Der häufigste Grund, warum Eltern eine Retortenzeugung auf sich nähmen und den Embryo dann auch noch genetisch testen ließen, sei eine monogene Erbkrankheit in der Familie - Mukoviszidose, Lesch-Nyhan-Syndrom oder Immunmangel.
Oft wird von Eltern mit Kindern, die an einer Immunschwäche leiden, die Bitte an Hughes herangetragen, ein Embryo auszuwählen, der nach seiner Geburt als Knochenmarkspender für das kranke Kind dienen kann. "Inzwischen haben wir für solche Fälle sehr strenge Regeln eingeführt: Wir transferieren einen Embryo, und bevorzugt einen mit passendem Knochenmark. Aber die Eltern verpflichten sich, einen gesunden Embryo auch dann transferieren zu lassen, wenn kein geeigneter Spender unter den gezeugten Embryonen ist."
Darauf angesprochen, ob er auch Persönlichkeitsmerkmale testen würde, sagt Hughes: "Da muss man fragen: Ist das pathologisch, liegt eine Krankheit vor?
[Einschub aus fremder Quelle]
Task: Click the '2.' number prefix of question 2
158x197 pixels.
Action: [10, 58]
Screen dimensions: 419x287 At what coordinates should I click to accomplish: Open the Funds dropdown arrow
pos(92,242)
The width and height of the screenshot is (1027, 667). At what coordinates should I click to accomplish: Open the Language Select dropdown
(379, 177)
Bei der Geschlechtswahl ist die Sache eindeutig: Das Geschlecht ist keine Krankheit, die Augenfarbe auch nicht. Solche Tests werde ich niemals durchführen."
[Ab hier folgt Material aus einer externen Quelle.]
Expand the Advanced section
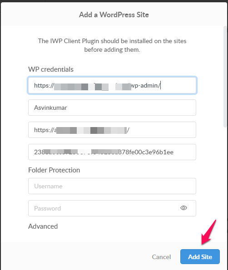 pos(43,226)
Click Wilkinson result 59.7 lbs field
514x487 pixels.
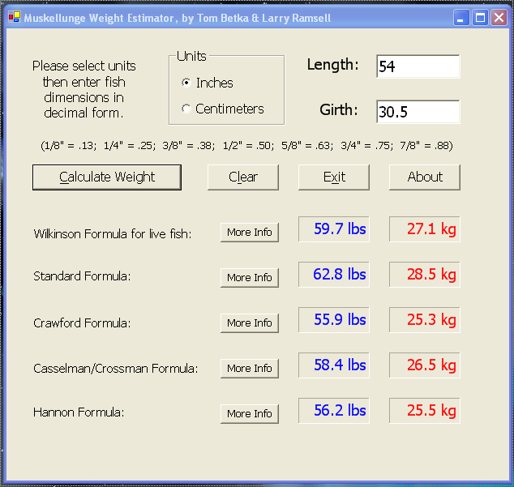pos(334,230)
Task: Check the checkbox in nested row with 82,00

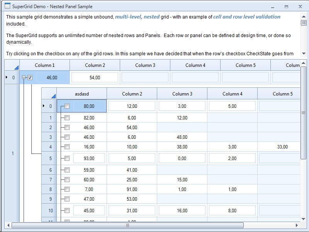Action: (x=67, y=118)
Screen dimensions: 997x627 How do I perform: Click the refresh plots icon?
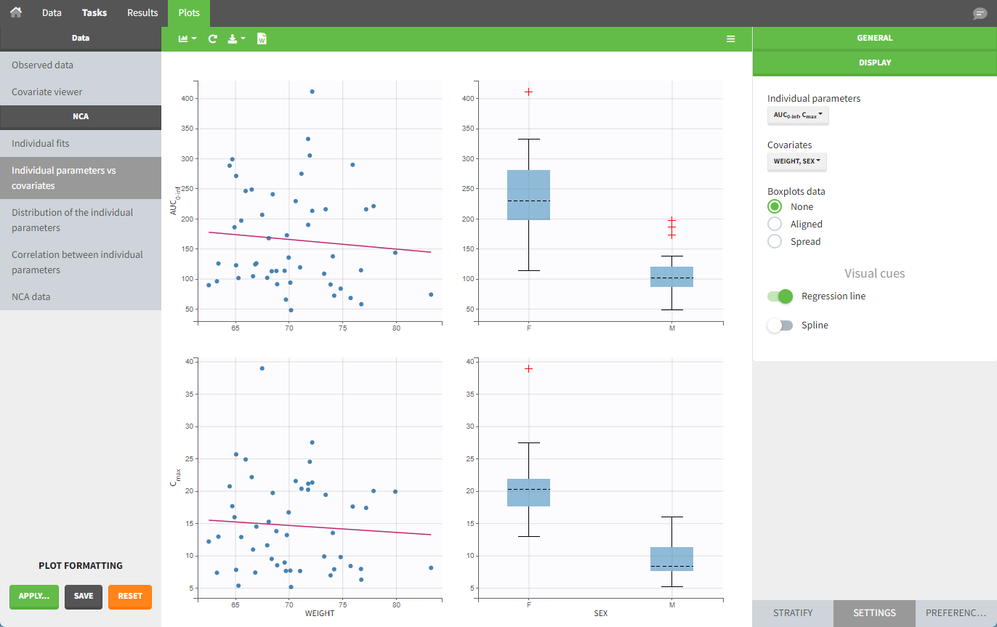tap(213, 39)
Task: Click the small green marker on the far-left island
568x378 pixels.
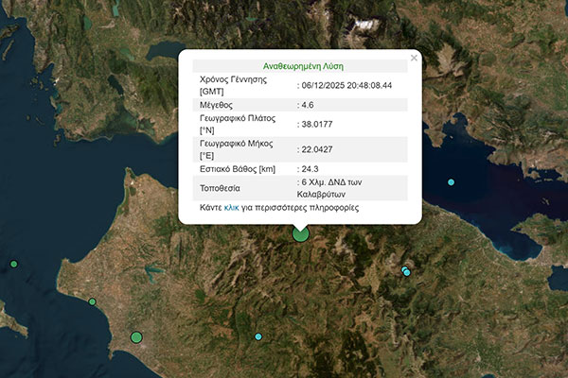Action: click(13, 264)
Hughes betont, dass Intelligenz durch sehr viele Gene beeinflusst wird. Die Angst von Gen-Kritikern, dass demnächst intelligente Kinder selektiert werden, hält er für absurd: "Also meinetwegen können die Untergangspropheten sich in ihrer Hysterie allesamt an die Hand nehmen und gemeinsam von der Brücke springen. Die Realität ist: Die Wissenschaft ist nicht so weit, wie sie glauben, und wird vermutlich auch nie so weit kommen."
Hughes größte Hoffnung ist jedoch, dass auch die PID bald überflüssig ist: "Durch Gentherapien, die die eigentliche Ursache der Krankheiten beseitigen. Das ist das unser eigentliches Ziel."
Diese PRESSE-Vorabmeldung aus der ZEIT Nr. 39/2000 mit Erstverkaufstag am Donnerstag, 21. September 2000 ist unter Quellen-Nennung DIE ZEIT zur Veröffentlichung frei. Der Wortlaut des ZEIT-Textes kann angefordert werden.